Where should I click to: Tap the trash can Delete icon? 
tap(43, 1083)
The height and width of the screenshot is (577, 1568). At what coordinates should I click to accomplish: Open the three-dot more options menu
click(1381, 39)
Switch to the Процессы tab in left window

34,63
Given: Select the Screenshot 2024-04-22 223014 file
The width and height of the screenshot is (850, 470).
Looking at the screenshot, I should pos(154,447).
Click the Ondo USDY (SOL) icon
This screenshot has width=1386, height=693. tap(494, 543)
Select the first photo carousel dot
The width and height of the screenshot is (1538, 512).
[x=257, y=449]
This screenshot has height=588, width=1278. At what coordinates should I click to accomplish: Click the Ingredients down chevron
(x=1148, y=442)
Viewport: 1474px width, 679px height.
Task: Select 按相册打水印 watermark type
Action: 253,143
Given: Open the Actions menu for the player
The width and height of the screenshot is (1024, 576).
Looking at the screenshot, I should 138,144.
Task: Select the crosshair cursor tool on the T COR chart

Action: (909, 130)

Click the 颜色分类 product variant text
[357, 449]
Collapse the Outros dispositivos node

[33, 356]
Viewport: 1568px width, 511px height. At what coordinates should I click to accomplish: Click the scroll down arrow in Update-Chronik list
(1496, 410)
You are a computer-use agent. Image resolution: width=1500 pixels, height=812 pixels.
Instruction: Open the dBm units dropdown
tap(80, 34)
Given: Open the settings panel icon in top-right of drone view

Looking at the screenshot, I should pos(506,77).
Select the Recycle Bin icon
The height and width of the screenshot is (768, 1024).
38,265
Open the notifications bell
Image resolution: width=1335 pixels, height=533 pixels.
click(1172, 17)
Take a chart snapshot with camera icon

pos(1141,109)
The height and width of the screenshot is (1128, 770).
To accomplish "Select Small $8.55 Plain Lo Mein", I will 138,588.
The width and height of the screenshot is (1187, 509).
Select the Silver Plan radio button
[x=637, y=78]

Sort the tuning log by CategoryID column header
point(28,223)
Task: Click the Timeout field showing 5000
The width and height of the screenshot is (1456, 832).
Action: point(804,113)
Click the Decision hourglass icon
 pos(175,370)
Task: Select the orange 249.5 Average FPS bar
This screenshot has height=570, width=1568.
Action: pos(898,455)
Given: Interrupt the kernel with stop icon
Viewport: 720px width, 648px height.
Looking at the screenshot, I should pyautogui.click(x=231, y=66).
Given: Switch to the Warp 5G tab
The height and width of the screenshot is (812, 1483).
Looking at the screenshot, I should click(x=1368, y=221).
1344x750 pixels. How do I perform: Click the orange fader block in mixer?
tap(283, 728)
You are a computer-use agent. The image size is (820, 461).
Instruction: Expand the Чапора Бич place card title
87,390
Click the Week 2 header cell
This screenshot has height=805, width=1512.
▬▬▬▬▬▬
Take the line that contains "Click the Week 2 header cell" and every line after it to the end of the entries above, and reproduce them exactly.

*WRITTEN SOLUTION*.
Click the Week 2 header cell
This screenshot has height=805, width=1512.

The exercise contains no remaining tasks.